Start Given records

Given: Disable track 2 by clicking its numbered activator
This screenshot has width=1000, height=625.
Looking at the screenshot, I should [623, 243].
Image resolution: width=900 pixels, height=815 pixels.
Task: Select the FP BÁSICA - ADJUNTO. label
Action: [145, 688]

End Given records

§ **To do**
Turn the lines of these records into a numbered list, leaving out any blank lines.

§ **Written reply**
1. Given: Disable track 2 by clicking its numbered activator
2. This screenshot has width=1000, height=625.
3. Looking at the screenshot, I should [623, 243].
4. Image resolution: width=900 pixels, height=815 pixels.
5. Task: Select the FP BÁSICA - ADJUNTO. label
6. Action: [145, 688]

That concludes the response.